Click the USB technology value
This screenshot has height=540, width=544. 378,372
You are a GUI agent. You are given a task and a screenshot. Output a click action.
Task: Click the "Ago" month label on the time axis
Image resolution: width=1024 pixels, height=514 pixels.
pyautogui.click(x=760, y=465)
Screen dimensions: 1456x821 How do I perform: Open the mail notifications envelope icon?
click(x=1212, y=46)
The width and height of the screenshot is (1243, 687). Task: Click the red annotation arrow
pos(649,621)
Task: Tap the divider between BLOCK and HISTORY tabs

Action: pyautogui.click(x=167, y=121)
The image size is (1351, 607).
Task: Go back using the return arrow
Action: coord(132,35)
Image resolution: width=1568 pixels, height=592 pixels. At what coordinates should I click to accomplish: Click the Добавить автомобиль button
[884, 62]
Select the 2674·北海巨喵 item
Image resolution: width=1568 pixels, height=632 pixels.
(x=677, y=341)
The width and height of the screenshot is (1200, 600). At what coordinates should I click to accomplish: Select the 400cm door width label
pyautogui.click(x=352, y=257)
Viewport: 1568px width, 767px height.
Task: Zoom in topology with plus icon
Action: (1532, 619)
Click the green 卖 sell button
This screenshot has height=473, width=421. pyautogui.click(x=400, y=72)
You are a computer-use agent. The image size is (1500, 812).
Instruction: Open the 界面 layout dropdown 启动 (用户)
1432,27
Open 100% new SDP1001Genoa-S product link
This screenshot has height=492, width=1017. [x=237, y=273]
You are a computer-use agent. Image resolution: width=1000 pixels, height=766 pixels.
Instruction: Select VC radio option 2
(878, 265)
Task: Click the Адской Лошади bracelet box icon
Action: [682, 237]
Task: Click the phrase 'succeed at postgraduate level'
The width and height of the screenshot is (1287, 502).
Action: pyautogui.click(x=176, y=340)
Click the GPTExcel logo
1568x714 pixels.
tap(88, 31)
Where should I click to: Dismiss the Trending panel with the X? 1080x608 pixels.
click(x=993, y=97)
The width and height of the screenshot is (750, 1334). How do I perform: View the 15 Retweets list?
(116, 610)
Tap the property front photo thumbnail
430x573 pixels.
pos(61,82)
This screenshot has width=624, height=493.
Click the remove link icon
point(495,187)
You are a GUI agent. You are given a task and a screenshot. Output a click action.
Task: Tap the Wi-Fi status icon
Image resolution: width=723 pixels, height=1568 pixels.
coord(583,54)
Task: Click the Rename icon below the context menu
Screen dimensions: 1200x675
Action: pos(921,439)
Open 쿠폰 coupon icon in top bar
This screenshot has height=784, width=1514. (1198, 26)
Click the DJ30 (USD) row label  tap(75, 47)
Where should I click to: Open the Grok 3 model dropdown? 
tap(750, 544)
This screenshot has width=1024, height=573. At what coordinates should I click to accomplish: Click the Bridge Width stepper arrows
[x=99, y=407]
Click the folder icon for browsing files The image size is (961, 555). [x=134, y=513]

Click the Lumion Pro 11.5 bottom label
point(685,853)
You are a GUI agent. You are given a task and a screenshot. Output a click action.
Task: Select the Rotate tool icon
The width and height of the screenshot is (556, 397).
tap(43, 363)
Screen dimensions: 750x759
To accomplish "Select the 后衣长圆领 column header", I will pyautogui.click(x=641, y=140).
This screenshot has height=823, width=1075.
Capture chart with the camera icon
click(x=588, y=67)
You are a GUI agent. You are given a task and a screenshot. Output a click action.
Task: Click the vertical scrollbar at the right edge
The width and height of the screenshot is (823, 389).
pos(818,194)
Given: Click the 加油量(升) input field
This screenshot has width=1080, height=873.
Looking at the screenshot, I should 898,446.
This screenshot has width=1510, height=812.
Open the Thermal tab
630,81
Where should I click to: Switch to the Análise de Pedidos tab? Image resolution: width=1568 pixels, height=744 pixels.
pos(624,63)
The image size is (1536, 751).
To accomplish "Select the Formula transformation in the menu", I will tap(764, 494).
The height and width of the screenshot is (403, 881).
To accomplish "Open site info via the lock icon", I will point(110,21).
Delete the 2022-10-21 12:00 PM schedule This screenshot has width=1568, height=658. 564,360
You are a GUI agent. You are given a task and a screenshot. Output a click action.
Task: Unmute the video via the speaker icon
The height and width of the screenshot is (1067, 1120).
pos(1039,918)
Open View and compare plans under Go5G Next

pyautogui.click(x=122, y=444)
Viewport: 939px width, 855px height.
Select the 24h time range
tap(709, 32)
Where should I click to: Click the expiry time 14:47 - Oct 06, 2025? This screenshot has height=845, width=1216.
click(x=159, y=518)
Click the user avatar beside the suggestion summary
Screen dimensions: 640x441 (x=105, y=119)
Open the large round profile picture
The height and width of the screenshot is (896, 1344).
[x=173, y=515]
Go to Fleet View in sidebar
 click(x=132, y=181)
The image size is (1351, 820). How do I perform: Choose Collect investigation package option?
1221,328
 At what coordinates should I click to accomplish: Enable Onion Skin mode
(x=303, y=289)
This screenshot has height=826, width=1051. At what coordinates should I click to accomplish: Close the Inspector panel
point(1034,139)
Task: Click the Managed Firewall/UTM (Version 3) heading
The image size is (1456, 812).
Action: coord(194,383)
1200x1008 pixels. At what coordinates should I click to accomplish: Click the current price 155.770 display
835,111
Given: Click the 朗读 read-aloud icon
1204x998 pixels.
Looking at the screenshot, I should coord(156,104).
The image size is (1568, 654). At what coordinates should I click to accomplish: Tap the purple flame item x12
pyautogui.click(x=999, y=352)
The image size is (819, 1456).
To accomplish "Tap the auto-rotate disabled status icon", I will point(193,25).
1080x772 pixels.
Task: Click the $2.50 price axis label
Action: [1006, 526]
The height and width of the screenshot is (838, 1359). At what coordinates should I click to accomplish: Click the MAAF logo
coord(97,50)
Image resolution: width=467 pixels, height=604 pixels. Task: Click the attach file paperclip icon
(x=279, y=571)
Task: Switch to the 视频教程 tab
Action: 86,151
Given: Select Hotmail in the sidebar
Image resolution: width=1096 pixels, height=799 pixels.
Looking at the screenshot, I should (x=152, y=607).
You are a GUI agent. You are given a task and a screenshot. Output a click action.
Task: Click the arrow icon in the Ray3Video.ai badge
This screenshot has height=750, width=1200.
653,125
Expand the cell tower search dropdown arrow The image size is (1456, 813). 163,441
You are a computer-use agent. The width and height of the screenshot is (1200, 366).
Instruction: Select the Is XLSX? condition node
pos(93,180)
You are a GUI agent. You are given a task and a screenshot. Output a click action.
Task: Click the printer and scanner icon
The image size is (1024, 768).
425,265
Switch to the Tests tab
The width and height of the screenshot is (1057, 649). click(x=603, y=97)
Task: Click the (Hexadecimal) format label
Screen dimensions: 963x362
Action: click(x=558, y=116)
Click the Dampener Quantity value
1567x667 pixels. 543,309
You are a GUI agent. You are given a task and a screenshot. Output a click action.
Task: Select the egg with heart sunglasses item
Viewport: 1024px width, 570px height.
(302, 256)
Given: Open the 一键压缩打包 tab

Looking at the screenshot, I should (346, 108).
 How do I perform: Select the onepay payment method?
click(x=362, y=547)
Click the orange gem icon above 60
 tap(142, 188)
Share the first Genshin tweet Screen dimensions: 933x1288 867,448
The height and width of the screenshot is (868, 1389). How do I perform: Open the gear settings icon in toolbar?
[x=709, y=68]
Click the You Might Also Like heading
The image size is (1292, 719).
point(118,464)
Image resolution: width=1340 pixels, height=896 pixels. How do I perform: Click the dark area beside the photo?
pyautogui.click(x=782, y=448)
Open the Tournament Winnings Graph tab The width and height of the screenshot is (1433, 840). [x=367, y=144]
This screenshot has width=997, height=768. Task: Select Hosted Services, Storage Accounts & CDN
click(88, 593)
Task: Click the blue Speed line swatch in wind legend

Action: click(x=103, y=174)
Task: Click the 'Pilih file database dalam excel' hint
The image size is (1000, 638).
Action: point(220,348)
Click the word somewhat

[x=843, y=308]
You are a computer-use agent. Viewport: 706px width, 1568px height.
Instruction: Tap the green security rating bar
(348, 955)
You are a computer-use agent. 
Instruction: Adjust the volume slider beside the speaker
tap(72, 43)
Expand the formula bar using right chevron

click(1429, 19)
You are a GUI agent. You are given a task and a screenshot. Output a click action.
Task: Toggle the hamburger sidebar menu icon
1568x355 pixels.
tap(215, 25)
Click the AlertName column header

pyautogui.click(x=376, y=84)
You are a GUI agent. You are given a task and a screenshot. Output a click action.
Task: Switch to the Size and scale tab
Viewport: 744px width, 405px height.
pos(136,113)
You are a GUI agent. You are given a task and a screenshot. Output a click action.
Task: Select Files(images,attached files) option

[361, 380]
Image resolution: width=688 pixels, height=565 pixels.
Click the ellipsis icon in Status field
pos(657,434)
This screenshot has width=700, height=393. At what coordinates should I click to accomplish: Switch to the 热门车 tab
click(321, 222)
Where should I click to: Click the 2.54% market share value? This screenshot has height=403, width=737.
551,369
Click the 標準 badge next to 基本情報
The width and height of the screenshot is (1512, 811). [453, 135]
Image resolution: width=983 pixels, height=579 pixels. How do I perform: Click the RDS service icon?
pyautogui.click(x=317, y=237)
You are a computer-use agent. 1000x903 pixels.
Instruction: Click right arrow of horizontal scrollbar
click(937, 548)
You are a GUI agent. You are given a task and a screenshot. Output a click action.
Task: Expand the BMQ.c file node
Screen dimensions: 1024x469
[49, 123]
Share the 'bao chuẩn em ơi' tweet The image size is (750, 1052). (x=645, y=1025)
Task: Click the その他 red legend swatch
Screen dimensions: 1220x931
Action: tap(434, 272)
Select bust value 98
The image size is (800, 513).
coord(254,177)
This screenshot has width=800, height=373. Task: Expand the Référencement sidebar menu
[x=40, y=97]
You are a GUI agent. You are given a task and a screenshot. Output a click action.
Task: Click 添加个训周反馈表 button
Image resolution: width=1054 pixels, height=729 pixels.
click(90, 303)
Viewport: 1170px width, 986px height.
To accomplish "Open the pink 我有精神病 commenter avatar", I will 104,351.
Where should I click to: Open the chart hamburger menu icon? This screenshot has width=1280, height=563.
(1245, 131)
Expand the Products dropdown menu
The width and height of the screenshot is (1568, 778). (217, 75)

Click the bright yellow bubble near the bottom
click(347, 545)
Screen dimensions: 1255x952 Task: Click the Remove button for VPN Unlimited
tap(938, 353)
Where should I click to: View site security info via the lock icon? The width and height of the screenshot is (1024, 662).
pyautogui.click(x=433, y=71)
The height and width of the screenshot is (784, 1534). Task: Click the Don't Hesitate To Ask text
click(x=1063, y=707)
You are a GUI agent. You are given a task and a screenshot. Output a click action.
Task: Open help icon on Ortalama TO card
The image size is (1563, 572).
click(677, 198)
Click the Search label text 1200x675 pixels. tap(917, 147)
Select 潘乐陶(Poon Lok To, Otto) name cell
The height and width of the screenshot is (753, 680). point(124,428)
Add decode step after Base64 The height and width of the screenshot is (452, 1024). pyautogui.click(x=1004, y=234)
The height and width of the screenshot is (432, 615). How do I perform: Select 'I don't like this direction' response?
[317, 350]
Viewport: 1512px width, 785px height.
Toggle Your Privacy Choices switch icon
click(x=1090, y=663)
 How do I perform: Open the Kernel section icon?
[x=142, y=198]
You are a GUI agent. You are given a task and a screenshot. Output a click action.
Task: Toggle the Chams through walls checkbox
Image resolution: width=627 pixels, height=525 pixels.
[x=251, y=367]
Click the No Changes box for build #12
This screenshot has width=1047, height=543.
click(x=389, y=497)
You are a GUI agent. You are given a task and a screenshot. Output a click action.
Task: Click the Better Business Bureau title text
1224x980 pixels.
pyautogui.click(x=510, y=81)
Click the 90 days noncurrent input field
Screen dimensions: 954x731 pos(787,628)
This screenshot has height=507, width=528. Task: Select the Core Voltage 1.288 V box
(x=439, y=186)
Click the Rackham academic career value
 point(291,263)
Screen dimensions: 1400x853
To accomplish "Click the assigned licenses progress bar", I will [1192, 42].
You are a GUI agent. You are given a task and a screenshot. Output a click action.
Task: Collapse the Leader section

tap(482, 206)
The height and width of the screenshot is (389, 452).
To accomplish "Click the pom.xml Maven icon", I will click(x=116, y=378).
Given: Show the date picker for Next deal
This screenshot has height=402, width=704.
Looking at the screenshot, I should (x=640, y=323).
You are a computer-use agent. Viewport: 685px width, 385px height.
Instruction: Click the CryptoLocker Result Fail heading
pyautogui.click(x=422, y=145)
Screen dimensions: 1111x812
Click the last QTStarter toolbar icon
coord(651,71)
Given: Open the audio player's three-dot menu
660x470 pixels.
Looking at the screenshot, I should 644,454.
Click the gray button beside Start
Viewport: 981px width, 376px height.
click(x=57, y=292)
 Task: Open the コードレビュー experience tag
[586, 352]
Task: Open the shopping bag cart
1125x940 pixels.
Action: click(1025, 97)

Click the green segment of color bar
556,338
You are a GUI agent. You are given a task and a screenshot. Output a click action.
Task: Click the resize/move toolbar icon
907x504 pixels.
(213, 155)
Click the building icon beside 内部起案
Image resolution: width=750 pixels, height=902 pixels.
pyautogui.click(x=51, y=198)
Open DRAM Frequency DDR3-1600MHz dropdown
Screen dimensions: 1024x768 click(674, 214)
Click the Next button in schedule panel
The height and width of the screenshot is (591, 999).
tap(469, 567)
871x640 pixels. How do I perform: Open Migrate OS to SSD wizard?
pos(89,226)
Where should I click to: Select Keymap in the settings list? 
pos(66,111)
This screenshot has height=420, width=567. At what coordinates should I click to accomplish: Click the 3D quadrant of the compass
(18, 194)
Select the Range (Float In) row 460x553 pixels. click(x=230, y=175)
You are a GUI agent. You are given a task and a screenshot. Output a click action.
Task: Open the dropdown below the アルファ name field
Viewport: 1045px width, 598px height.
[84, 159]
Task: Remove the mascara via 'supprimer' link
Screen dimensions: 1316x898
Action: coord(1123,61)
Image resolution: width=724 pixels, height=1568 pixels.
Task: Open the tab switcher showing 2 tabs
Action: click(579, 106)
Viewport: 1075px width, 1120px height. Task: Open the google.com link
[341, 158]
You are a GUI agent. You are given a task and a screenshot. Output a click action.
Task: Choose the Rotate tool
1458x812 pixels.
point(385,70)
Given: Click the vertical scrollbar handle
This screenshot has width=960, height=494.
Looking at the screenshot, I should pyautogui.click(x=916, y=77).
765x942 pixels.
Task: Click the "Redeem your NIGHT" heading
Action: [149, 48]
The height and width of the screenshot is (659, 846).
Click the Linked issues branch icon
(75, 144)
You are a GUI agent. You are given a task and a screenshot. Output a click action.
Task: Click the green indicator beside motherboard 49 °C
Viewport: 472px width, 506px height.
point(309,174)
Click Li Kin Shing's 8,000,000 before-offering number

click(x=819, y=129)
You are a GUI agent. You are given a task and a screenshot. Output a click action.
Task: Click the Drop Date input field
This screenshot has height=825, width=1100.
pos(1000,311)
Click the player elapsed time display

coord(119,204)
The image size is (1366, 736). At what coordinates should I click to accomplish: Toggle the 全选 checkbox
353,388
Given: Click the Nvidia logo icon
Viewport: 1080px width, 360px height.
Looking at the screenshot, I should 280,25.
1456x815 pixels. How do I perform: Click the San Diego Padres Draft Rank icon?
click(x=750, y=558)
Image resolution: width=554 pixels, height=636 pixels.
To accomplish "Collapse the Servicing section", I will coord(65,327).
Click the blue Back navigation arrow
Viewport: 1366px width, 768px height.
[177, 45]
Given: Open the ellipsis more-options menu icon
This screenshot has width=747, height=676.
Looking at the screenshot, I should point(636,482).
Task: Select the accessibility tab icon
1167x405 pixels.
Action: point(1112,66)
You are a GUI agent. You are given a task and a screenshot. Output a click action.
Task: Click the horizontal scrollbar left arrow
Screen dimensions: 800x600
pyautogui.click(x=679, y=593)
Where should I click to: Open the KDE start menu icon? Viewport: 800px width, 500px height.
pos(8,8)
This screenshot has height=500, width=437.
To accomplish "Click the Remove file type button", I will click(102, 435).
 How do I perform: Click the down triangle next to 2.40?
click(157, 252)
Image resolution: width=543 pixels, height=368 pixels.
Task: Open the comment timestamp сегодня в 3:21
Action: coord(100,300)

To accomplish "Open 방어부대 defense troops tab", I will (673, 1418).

----------------

▶ _How to complete this task_
Search the material for the string "computer" and show every line that has it.

▶ _Problem solution_
You are a computer-use agent. The image size is (1500, 812).
You are a computer-use agent. Image resolution: width=1000 pixels, height=766 pixels.
You are a computer-use agent. The width and height of the screenshot is (1200, 366).
You are a computer-use agent. Viewport: 706px width, 1568px height.
You are a computer-use agent. 
You are a computer-use agent. 1000x903 pixels.
You are a computer-use agent. Viewport: 685px width, 385px height.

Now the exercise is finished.